As câmeras de segurança da Flock Safety tornaram-se o centro dos debates sobre privacidade. Enquanto aumentam as preocupações nas comunidades onde as câmeras foram instaladas, também vieram à tona exemplos de uso indevido do acesso por agentes de segurança pública. O conteúdo do disco de uma das câmeras vazou; a análise de Micah Lee mostrou que havia sérias vulnerabilidades na segurança do sistema. Em vez de um sistema operacional especialmente reforçado, os dispositivos usam o Android 8.1, lançado em 2017 e que já não recebe suporte. Não está claro qual é a relação entre essa escolha e o fato de a Flock Safety ter sido fundada em 2017; as vulnerabilidades conhecidas continuam sem correção. O problema mais grave, porém, é uma chave API com acesso amplo e codificada de forma fixa, que pode permitir a obtenção de informações de qualquer câmera Flock por meio do endereço MAC. Não se sabe se isso pode ser corrigido por software.
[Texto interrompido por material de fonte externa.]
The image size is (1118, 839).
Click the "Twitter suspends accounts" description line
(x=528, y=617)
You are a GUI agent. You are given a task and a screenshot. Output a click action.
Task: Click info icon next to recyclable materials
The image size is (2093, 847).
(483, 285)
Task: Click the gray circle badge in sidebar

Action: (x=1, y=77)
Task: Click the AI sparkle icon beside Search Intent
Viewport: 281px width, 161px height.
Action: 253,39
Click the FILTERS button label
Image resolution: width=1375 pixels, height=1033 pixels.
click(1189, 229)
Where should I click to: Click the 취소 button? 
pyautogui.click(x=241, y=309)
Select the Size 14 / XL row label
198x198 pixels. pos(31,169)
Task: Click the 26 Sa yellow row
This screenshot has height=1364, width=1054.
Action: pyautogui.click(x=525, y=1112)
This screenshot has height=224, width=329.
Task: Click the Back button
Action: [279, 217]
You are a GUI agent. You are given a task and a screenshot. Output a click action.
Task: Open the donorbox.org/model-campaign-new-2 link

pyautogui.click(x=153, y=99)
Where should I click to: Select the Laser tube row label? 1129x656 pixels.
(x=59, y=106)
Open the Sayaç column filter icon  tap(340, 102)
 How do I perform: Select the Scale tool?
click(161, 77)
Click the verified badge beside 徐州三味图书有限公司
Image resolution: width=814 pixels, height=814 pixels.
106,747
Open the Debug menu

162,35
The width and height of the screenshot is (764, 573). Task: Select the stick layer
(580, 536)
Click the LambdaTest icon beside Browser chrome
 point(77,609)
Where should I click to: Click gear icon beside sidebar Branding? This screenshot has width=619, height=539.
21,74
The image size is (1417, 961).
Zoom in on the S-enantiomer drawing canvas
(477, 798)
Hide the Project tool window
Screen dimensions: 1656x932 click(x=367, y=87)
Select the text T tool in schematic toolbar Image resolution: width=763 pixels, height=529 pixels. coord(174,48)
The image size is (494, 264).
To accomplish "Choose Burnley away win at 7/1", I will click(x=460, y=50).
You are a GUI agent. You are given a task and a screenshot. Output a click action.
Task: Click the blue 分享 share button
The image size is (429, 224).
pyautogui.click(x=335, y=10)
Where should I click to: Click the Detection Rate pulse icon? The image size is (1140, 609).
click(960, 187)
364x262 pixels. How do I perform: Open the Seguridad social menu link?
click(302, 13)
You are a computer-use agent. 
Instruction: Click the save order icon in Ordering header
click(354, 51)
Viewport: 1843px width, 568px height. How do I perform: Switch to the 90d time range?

Enquanto as análises continuam, novos achados são esperados.
Por que isso é importante
As descobertas mostram que o debate não se limita à presença das câmeras em espaços públicos, mas também envolve como o acesso a esses sistemas é restringido. Um sistema operacional sem suporte e vulnerabilidades conhecidas sem correção significam que, embora as câmeras sejam usadas para fins de segurança, elas podem permanecer vulneráveis em relação à própria infraestrutura. A chave API fixa, com acesso amplo, não limita o problema a um único dispositivo; a possibilidade de obter informações por meio do endereço MAC de qualquer câmera Flock afeta diretamente as comunidades e o acesso das forças de segurança pública. No entanto, ainda não está claro se a vulnerabilidade pode ser eliminada por software, qual é a extensão do uso indevido nem se outras descobertas surgirão nas análises.